For years, doctors and midwives have termed "nesting" the period of time just before a new baby arrives. Supposedly, the mother has a sudden burst of energy and feels the desire to clean and prepare everything in (and out) of sight.
However, the latest research conducted during the 3rd Cupit pregnancy finds that this "nesting" is in fact led by guilt and fear rather than bursts of energy. The sampling pool, small but accurate, reports a desire to prepare the house and other to-do items to an acceptable level. Maren says she just doesn't want to be embarrassed when people come to assist the family after the C-section. There is a lot to prepare. The husband in the sampling pool doesn't seem to feel the urgency (or perhaps refuses to acknowledge that chaos is in fact on its way in less than 2 weeks).
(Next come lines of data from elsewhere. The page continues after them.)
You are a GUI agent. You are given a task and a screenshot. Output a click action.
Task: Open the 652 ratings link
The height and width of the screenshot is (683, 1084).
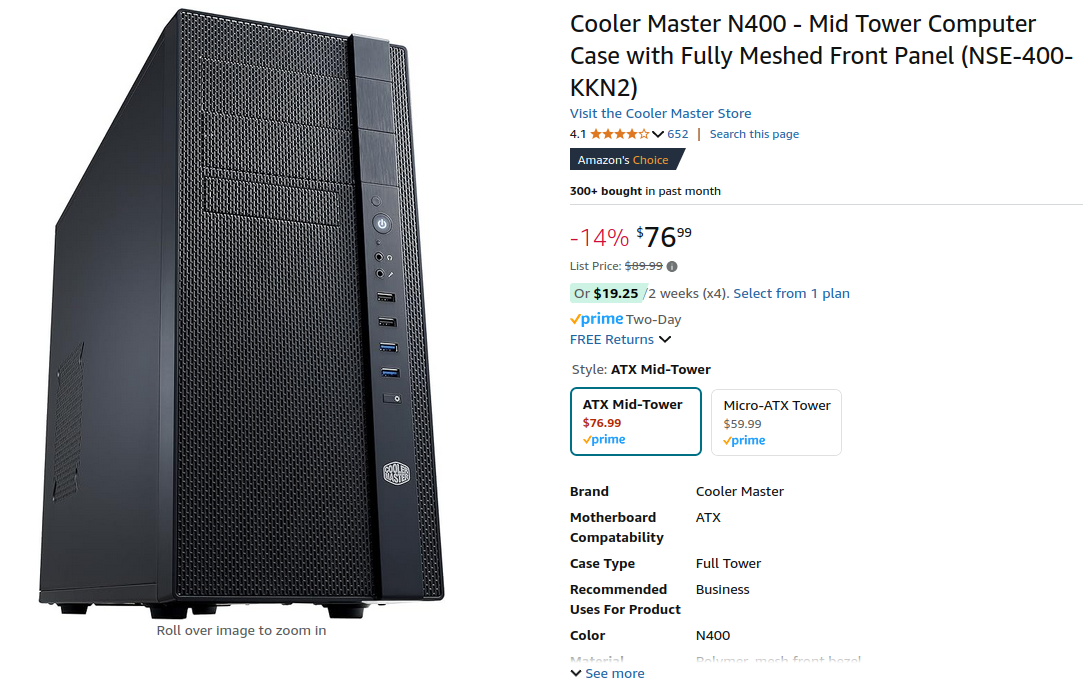[678, 134]
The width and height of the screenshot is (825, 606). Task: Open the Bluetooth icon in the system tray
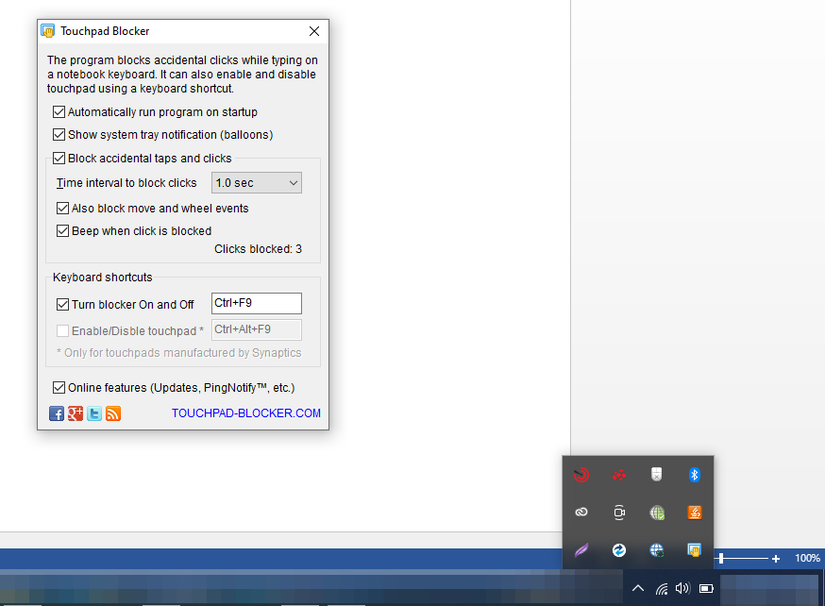coord(694,475)
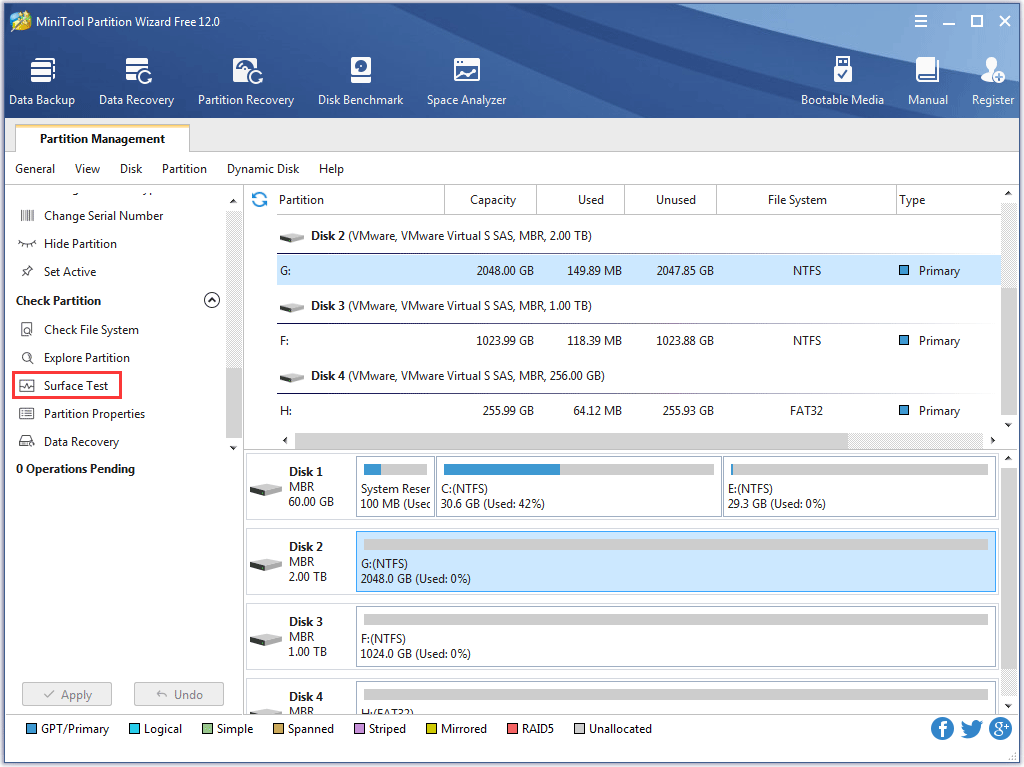Collapse the Check Partition section
1024x767 pixels.
pyautogui.click(x=212, y=300)
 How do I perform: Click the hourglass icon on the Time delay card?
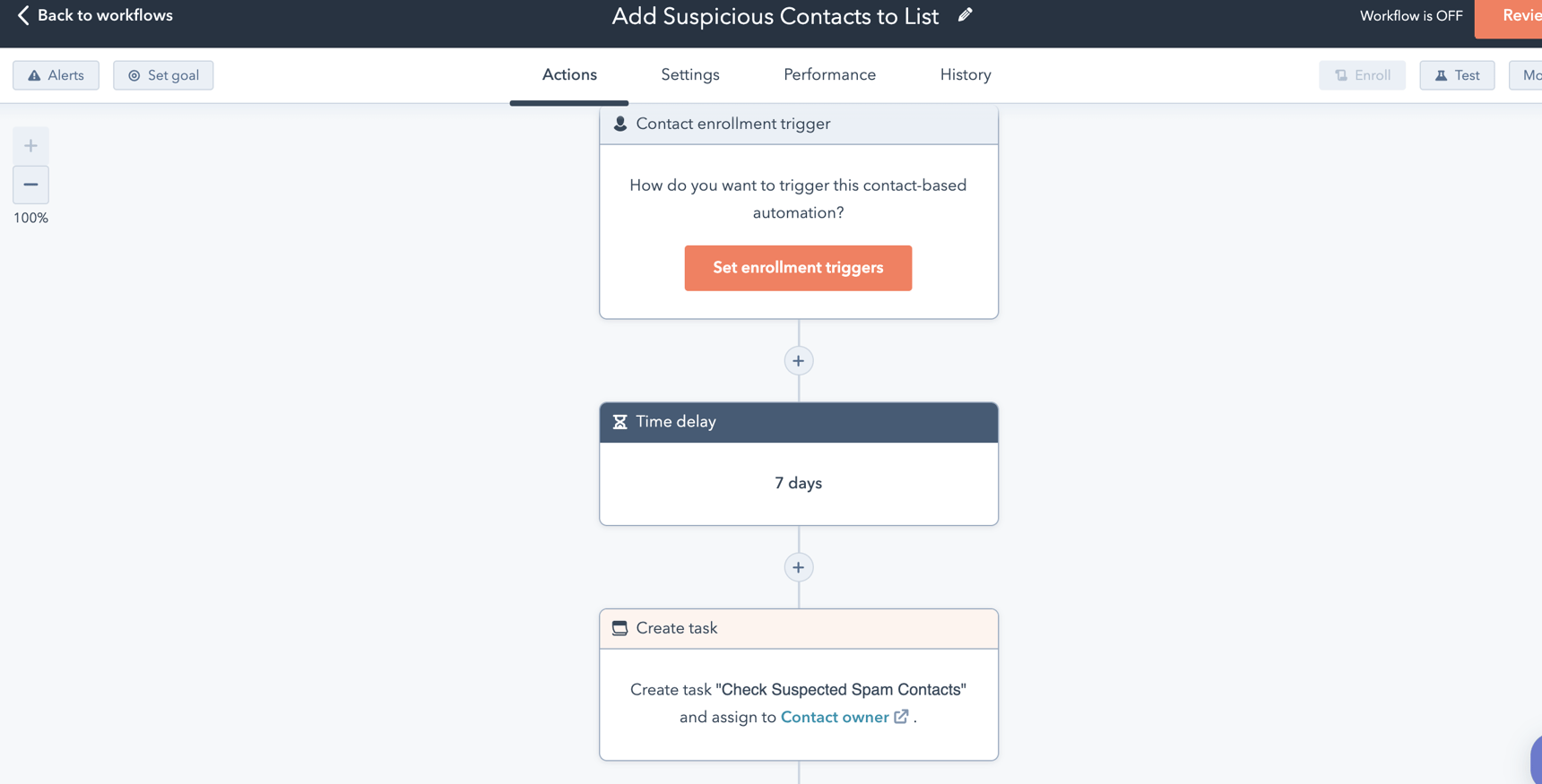pos(620,421)
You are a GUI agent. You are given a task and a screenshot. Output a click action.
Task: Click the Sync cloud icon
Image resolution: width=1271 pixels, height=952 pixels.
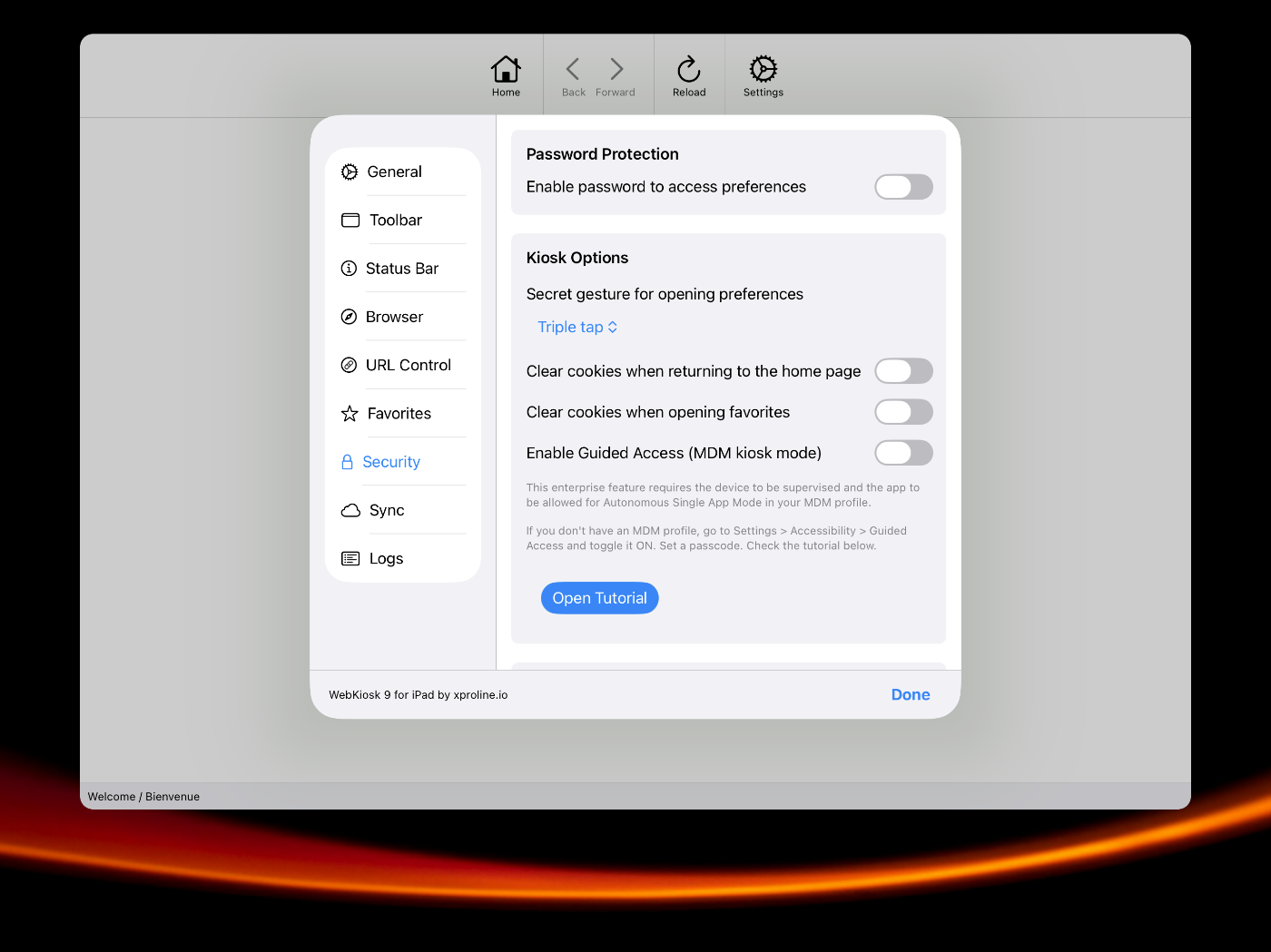tap(350, 511)
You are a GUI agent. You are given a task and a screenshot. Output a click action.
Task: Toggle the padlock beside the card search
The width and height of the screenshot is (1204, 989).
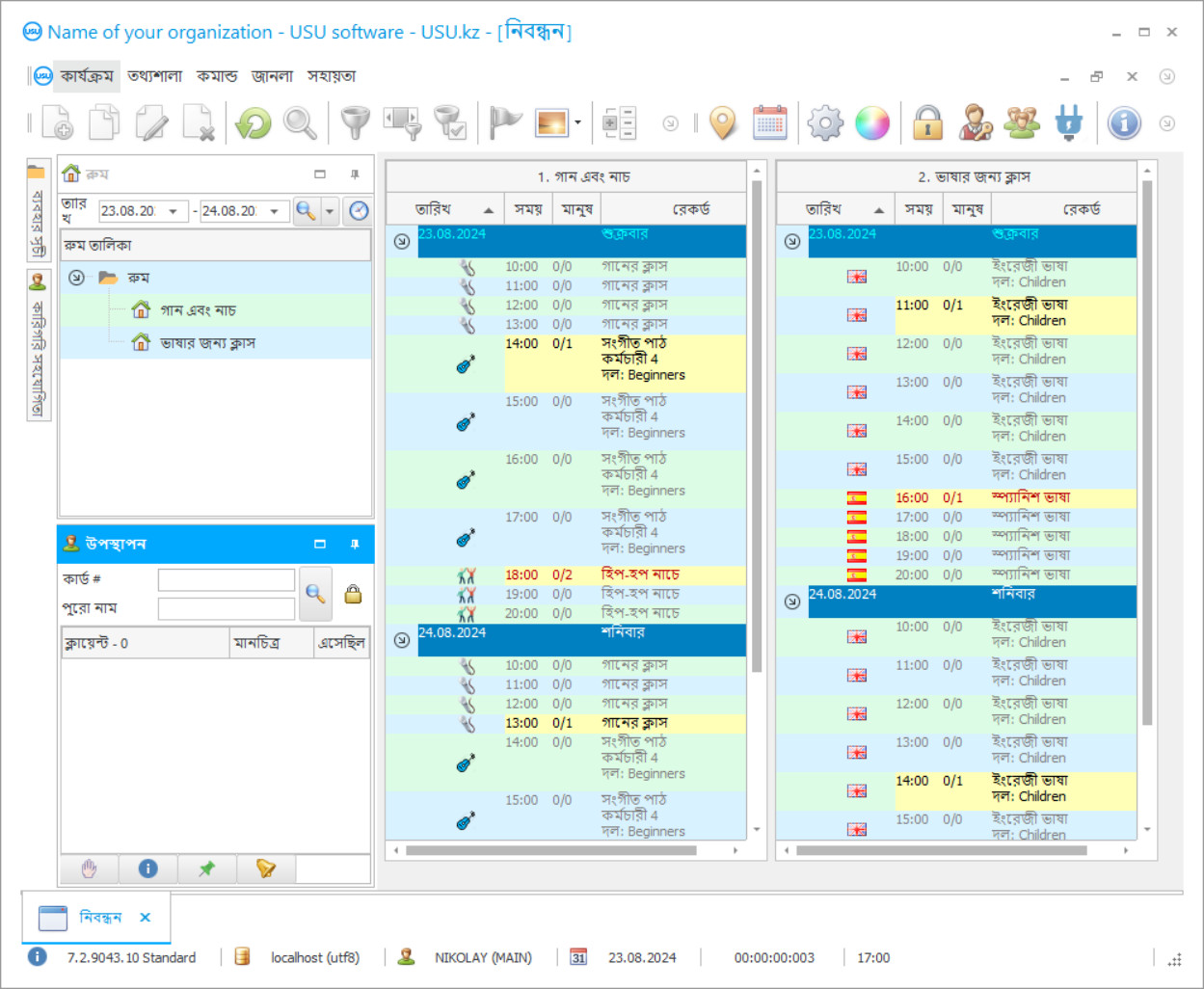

Bags must be packed. Directions for the daily routine for the other children must be prepared, laundry must be up to date (ha!), bills must be scheduled to be paid, the house needs to be in order, if not deep cleaned, and finally the fridge (now clean, by the way) needs to be stocked. Never mind the pages-long list of house "projects" left unfinished and the Halloween decorations that will not see the light of night if they don't go up before the Cupits head to the hospital. And of course, those mothers that work outside of the home know that there are way too many incomplete tasks at the office to finish as the last day fast approaches.
Some may continue to call it nesting, but this research concludes that's just a euphemism created by women to explain their frenzied attempt to put life in order right before it turns to pandemonium.